**PROBLEM DESCRIPTION**
If a line of the records holds the word "agent", copy it out.

■ ■ ■ ■ ■

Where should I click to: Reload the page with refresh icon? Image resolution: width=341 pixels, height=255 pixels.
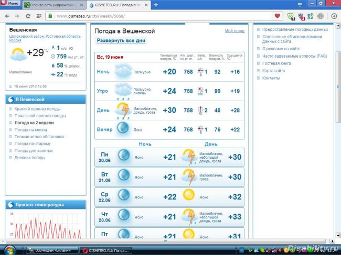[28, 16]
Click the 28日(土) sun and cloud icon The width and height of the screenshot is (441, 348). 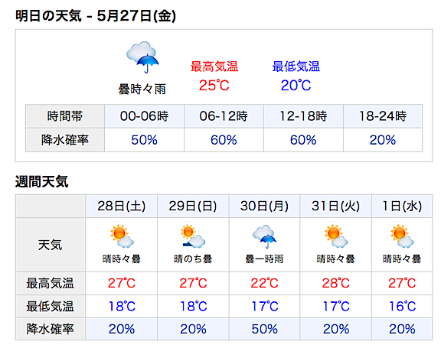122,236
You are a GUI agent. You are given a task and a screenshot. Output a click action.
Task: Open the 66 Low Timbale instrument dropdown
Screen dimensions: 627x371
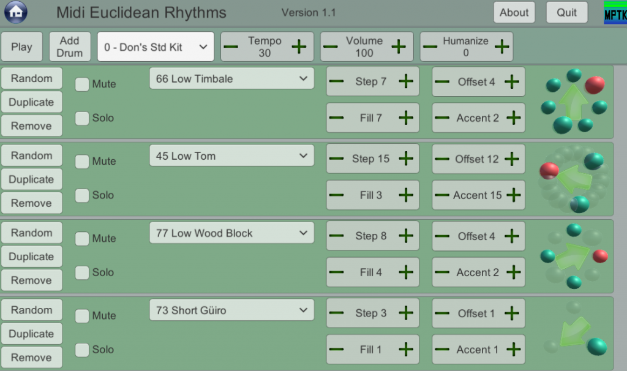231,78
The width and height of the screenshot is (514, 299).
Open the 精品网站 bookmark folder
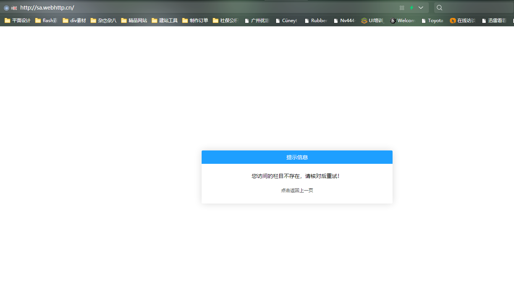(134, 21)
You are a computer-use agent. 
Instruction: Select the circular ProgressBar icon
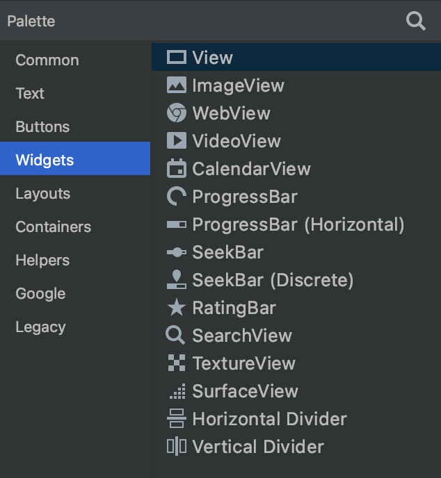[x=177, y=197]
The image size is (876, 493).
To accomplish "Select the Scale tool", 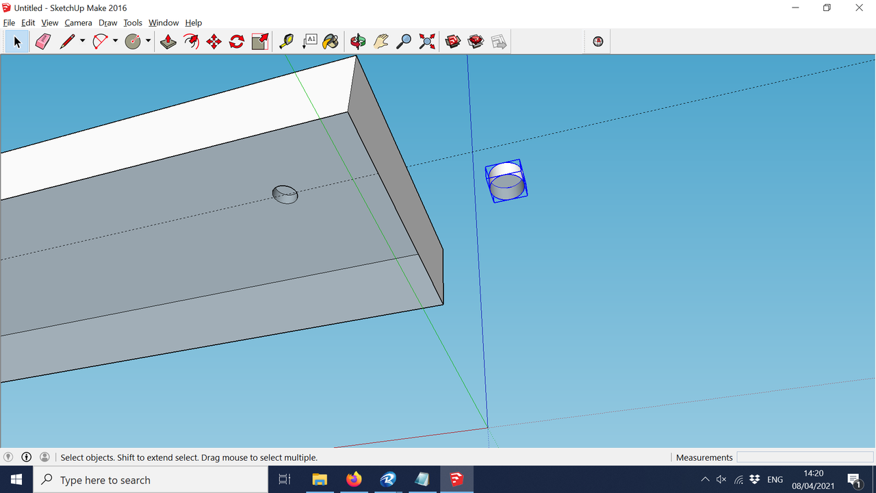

■ ■ ■ ■ ■

**RESULT**
You are a GUI agent. You are given a task and a screenshot. Output a click action.
You are a computer-use agent. 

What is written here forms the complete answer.